Beyond Orthodoxy: Why RESBit Challenges Traditional Consensus
The core proposal of RESBit is not just to accumulate Bitcoin but to recognize a broader geopolitical reality. According to ETHNews data, over 25 million Brazilians already invest in digital assets, reflecting an adoption that policymakers cannot ignore. Diego Kolling, an analyst at Méliuz, has presented a strategic argument: as other governments and international investors accumulate Bitcoin—limited to a total of 21 million units—the entry cost for new buyers will only increase. Waiting longer could mean paying significantly higher prices in the future.
However, this sense of urgency directly conflicts with traditional concerns of central bankers. The Ministry of Finance, through its representative Daniel Leal, argued that Bitcoin’s volatility creates fiscal pressures much greater than those associated with stable assets Brazil is accustomed to. Additionally, the Central Bank pointed out a technical complication: the IMF classifies Bitcoin as a “non-financial asset,” which places it outside the conventional mandates for reserve holdings. This friction led legislators to propose an alternative structure: a sovereign fund operating independently of formal international reserves, allowing experimentation without directly exposing the country’s monetary architecture.

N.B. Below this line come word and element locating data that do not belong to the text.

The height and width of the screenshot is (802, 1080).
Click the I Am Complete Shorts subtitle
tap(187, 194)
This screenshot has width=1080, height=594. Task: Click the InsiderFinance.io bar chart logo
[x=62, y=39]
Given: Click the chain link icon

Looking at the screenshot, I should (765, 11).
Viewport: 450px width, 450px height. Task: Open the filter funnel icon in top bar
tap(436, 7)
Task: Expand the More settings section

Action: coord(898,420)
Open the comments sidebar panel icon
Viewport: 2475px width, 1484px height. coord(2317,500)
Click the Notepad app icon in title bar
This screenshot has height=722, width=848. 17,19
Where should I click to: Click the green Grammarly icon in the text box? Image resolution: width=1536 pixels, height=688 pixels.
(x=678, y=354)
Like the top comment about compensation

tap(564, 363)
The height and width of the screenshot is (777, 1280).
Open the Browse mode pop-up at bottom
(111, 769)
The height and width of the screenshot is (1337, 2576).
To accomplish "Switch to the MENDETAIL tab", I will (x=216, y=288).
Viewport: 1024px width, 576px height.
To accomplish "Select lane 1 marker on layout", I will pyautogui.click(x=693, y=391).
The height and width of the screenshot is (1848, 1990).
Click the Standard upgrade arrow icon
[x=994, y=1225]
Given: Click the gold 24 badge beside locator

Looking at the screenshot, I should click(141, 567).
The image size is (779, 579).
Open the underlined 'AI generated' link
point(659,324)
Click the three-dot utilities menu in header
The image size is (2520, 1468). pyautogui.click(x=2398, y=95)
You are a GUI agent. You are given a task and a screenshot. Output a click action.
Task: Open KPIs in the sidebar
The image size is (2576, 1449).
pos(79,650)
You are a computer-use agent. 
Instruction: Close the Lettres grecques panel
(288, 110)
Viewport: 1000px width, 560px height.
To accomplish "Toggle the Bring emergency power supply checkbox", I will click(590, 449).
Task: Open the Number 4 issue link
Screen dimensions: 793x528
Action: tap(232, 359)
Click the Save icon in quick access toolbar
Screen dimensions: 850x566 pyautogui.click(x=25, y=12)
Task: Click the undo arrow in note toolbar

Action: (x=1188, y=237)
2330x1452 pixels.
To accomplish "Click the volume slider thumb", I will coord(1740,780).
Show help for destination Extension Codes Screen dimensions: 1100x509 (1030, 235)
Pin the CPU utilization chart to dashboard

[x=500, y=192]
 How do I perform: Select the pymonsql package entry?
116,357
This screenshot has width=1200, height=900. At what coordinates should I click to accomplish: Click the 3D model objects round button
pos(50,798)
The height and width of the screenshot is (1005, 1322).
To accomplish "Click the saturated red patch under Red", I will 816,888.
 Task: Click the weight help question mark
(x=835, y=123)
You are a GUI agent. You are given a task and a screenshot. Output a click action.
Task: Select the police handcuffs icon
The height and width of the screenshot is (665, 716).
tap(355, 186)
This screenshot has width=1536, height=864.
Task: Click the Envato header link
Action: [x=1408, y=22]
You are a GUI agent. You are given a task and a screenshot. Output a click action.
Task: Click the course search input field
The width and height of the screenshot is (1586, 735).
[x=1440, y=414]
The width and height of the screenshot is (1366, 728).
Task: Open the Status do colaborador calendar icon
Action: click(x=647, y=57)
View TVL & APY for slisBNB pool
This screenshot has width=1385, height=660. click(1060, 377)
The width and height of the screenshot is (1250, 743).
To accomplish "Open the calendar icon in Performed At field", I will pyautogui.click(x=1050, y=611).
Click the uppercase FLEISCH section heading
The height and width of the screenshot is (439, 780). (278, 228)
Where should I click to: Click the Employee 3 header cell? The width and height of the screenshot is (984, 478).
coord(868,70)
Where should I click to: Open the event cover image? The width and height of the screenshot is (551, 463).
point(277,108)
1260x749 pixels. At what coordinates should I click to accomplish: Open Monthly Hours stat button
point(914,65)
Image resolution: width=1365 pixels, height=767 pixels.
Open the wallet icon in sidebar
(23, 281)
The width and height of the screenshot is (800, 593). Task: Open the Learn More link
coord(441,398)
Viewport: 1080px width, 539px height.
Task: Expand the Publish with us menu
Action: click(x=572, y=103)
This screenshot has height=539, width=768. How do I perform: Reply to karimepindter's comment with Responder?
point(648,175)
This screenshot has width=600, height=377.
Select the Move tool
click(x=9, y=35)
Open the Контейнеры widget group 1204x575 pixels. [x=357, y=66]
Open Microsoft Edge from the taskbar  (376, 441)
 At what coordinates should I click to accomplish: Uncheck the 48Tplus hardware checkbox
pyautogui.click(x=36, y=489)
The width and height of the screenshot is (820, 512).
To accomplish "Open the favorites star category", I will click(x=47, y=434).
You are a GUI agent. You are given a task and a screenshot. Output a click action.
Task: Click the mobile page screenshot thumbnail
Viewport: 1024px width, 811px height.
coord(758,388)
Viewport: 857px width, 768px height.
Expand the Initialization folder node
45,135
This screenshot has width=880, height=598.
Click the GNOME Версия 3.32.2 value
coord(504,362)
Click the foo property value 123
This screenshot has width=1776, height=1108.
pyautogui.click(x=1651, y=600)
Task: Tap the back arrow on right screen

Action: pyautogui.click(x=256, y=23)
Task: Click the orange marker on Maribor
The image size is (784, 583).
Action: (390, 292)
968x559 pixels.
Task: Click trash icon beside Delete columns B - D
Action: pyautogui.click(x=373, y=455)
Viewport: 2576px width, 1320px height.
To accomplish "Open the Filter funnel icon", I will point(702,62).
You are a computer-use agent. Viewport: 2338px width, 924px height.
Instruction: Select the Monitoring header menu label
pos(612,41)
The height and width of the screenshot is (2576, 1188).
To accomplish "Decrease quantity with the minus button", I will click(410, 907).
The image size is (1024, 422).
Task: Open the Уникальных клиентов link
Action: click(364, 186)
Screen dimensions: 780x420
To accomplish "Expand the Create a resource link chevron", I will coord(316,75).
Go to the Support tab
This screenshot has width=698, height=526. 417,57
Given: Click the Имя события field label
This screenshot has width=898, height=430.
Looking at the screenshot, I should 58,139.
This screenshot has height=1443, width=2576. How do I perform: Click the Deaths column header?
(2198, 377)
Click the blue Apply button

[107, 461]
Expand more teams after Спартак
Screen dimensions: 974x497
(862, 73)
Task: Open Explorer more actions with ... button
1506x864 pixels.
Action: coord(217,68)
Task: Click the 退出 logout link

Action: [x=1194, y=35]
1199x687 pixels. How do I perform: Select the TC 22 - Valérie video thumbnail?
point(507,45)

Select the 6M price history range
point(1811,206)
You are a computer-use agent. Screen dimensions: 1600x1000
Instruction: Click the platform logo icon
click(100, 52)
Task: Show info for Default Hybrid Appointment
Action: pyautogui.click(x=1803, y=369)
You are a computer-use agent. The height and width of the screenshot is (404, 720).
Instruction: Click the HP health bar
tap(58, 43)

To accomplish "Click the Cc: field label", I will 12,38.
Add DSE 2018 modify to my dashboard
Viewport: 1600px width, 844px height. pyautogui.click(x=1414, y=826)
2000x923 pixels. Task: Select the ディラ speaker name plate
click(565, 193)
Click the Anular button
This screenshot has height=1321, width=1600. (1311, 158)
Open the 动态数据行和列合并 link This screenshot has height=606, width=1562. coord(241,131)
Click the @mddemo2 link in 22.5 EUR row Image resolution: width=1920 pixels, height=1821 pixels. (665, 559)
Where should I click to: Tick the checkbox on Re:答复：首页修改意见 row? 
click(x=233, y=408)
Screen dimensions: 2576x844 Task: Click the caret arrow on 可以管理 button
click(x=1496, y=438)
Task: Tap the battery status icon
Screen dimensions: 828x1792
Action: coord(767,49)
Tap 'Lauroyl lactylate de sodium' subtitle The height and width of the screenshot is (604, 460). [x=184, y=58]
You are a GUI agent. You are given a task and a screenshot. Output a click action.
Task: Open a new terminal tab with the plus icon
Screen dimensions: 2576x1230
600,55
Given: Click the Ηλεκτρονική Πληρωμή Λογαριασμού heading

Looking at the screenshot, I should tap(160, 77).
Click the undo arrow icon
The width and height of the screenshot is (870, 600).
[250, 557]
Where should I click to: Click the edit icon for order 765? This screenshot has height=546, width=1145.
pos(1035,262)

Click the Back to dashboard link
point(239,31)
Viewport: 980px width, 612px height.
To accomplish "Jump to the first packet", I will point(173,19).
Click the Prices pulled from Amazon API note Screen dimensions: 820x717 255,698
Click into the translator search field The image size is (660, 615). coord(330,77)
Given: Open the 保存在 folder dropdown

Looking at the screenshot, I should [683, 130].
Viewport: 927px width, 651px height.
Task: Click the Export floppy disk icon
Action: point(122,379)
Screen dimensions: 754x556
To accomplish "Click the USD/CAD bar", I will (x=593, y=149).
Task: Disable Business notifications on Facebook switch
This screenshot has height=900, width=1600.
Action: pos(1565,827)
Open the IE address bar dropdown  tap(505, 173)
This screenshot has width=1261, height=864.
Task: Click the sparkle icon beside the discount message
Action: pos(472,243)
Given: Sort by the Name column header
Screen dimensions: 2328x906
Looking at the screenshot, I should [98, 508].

The RESBit Structure: Governance, Custody, and Transparency
The fund’s design reflects a careful balance between ambition and prudence. According to the legislative proposal, RESBit would be managed by the National Treasury under the direct supervision of a technical committee composed of representatives from the Central Bank and the Ministry of Finance. The physical management of Bitcoin would be carried out via cold wallets—offline wallets that minimize cybersecurity risks—an approach demonstrated by other digital asset managers as robust.
Another distinctive element is the funding mechanism: instead of allocating government budget funds, RESBit would be partially capitalized with Bitcoin seized during law enforcement operations. This avoids immediate fiscal spending debates, although full funding would still require Congressional approval. Auditors would conduct semiannual reviews to ensure deposit integrity, and information would be published according to transparency protocols. This control system directly addresses risk concerns, transforming what began as an ideological debate into a discussion about mechanics: what to acquire, how to custody, when to rebalance.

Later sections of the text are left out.